Soccer is on a lot of people’s minds right now. Well, admittedly maybe not quite as many as if their home XI had made the big tournament.
Actually, as it turns out, Fort Worth soccer fans do have a team in the knockout stages. In fact, after Saturday’s World Cup quarterfinals concluded, Cowtowners had the opportunity to see the Fort Worth Vaqueros host the Brownsville FC Coyotes at Farrington Field. They even played the American national anthem before the game.
If you attended, you’d have watched the two squads play on a pitch adorned with American football markings as opposed to a shiny custom-built Russian facility. You’d have seen a Brownsville team with nobody on the subs bench. And you wouldn’t have recognized names you’d heard on Fox Sports or ESPN.
But you would have seen some skillful young players. You’d have seen the Vaqueros compete hard, giving an effort befitting a knockout-stage match. And you’d have seen the home side emerge with a 5-0 win.
They won’t get another home game in these NPSL Lone Star Conference Playoffs. As the fourth seed, they’ll need to win twice on the road if they’re to convert Saturday’s first ever playoff win into a first championship. If they play as well as they did Saturday, they’ll have a chance. They’ve beaten and tied second-seeded Midland this season and lost a tight regular season game 1-0 at top-seeded Laredo. They’re focused on getting good results. As Jamie Lovegrove, who scored a pair of goals against Brownsville, said, “It’s playoff time. It’s win or go home.”
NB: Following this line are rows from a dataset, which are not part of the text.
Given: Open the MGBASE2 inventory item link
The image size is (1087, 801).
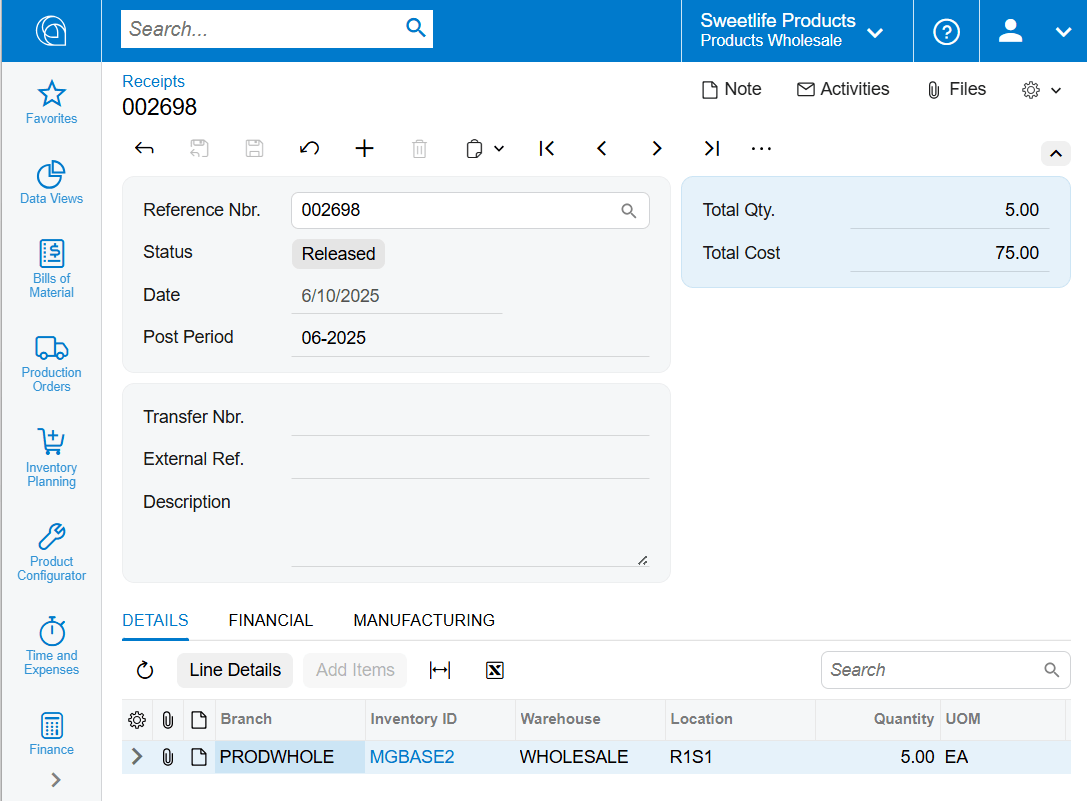Looking at the screenshot, I should (x=412, y=757).
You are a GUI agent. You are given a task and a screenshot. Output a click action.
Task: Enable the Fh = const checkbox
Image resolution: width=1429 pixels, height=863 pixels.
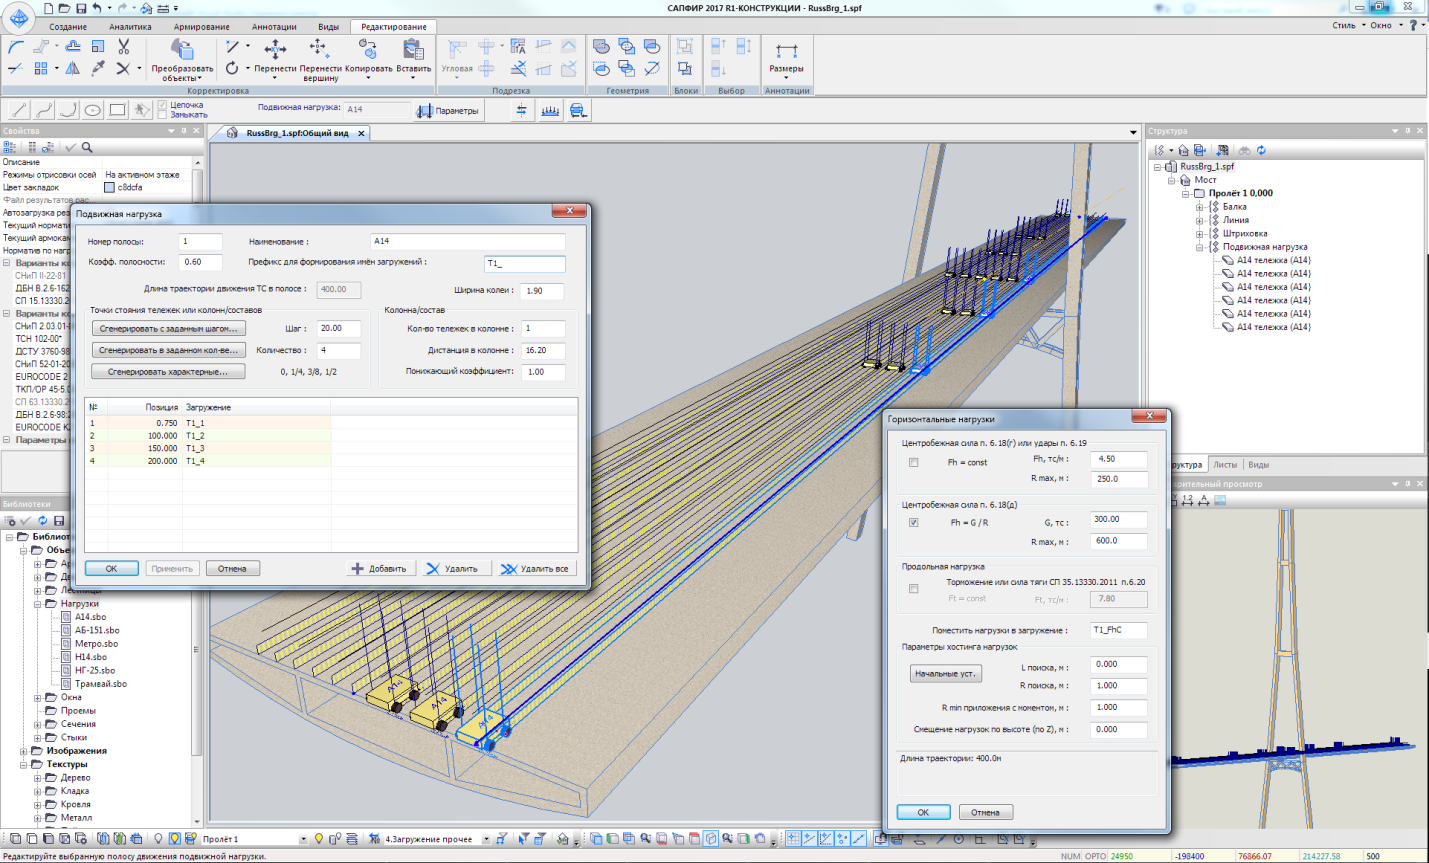(x=913, y=463)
Of course, like most soccer devotees, Lovegrove paid attention to more than just the Vaqueros’ contest this weekend. He hails from Crawley, England, and enjoyed seeing his national side defeat Sweden to move into the World Cup semis. He hopes for a repeat this coming Wednesday, when England’s match will again precede his own.
American soccer fans don’t have that option because the USA didn’t qualify for the World Cup. But if you live in Fort Worth and you’re sports-minded, you can always adopt the Vaqueros. They’re your team, and they’ll become even more homegrown as the fifth-year franchise matures. They’ve started an academy and will feed local players through their system. And you won’t have to wait another four years for them to (hopefully) play for a title.